*DATA SECTION:*
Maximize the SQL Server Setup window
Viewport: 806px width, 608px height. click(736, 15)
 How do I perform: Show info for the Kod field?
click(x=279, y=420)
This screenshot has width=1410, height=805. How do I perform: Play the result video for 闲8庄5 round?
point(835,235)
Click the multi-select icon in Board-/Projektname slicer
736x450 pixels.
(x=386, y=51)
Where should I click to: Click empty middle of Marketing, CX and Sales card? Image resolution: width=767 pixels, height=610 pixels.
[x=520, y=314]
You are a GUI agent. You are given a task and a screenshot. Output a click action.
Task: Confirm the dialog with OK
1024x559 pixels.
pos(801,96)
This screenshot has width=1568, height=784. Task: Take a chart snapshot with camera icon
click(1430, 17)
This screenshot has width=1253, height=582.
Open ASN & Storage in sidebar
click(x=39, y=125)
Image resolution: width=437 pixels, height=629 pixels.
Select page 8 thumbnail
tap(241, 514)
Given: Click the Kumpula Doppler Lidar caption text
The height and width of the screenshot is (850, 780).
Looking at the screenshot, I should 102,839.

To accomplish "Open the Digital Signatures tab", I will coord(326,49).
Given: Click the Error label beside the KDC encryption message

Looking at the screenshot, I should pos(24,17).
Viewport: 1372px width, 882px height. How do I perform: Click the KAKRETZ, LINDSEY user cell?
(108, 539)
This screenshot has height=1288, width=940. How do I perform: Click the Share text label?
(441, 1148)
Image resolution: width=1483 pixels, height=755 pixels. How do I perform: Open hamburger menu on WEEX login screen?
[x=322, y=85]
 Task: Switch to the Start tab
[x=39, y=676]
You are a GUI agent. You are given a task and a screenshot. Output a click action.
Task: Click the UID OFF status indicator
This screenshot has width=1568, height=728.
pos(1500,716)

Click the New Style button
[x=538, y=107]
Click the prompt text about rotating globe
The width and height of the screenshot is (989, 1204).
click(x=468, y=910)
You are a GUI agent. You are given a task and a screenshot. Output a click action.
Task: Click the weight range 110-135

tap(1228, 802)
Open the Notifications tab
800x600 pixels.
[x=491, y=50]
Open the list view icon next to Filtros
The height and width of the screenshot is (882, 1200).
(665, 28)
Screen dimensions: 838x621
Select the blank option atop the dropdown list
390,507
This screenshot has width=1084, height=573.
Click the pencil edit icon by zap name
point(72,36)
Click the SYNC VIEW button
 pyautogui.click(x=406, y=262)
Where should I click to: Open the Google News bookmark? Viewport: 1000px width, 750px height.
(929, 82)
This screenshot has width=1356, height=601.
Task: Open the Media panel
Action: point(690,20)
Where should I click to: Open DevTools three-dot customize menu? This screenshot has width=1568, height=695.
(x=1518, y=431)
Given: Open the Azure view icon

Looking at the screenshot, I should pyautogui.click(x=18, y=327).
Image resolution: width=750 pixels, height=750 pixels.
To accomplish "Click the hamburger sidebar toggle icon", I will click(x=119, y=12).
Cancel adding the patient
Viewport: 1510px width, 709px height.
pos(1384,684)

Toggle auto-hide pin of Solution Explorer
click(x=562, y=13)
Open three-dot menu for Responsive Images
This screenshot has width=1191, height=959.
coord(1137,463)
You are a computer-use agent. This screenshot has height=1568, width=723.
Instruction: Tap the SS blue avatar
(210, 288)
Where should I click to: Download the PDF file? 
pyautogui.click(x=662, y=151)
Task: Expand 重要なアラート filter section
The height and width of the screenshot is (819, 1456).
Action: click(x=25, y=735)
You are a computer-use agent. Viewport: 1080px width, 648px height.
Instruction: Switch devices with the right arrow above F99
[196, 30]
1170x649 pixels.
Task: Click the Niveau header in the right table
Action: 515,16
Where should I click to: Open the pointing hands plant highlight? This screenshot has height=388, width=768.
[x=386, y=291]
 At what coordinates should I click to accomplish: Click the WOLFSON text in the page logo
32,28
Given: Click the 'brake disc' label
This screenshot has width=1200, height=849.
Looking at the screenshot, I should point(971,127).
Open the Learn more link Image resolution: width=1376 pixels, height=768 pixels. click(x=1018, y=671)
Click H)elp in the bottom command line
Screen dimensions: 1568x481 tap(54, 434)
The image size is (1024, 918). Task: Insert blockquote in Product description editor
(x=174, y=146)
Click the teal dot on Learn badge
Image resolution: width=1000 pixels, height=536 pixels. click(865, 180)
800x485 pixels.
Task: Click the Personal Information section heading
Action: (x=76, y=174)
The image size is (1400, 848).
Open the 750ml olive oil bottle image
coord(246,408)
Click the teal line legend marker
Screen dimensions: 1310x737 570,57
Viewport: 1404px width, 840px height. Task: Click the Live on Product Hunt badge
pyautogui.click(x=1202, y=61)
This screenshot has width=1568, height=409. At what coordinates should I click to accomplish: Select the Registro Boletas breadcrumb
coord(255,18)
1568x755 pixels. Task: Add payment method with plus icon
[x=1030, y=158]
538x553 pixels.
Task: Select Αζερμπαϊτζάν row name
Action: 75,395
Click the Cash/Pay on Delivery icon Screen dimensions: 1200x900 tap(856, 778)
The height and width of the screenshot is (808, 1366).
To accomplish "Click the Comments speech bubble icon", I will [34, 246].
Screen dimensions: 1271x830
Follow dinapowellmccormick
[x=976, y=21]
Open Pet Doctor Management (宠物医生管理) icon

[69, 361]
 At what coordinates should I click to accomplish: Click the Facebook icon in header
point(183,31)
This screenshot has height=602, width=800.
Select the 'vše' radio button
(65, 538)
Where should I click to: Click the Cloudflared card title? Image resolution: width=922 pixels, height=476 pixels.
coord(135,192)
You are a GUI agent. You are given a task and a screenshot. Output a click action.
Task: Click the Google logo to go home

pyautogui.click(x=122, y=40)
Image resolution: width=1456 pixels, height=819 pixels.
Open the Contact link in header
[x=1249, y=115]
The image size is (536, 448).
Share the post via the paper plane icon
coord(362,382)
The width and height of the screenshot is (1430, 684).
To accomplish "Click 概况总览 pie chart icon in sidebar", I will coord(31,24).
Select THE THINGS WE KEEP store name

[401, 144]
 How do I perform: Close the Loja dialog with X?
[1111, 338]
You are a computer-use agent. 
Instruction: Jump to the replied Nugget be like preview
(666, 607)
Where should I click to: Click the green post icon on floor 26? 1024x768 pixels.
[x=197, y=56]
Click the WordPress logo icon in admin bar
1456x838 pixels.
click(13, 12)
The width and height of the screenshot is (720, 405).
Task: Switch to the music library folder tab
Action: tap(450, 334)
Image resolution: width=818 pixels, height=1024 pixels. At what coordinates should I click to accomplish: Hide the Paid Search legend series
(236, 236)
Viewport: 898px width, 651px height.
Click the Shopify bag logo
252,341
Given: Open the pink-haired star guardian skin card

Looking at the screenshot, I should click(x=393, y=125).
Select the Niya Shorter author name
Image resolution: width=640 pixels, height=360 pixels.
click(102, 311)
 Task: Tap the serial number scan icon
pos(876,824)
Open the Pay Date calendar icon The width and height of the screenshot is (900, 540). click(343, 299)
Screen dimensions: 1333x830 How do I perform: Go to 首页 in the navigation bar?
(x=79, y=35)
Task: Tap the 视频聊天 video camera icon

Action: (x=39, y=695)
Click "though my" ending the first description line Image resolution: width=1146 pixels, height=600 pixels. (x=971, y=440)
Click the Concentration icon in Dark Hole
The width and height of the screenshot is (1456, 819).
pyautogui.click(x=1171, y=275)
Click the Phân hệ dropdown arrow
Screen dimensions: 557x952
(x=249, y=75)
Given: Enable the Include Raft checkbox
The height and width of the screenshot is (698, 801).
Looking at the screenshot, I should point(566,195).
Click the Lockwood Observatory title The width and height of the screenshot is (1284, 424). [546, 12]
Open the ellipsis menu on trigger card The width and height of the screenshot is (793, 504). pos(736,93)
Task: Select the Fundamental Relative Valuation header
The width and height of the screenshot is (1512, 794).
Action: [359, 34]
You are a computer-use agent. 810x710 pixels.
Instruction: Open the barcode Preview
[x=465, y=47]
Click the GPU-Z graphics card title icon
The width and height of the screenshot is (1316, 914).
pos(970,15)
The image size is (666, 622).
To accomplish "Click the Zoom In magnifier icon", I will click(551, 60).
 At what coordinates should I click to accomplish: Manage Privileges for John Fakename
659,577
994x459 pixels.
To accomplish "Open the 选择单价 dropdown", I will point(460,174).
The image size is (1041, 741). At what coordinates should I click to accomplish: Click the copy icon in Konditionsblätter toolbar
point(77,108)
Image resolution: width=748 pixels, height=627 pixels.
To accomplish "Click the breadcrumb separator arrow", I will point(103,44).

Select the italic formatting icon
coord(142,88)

*GOAL OF THE EXERCISE:* Go through the data above and return each line containing the string "computer".

*RESULT FOR THIS EXERCISE:*
You are a computer-use agent. This screenshot has height=1568, width=723.
You are a computer-use agent. Viewport: 1080px width, 648px height.
You are a computer-use agent. 
You are a computer-use agent. 810x710 pixels.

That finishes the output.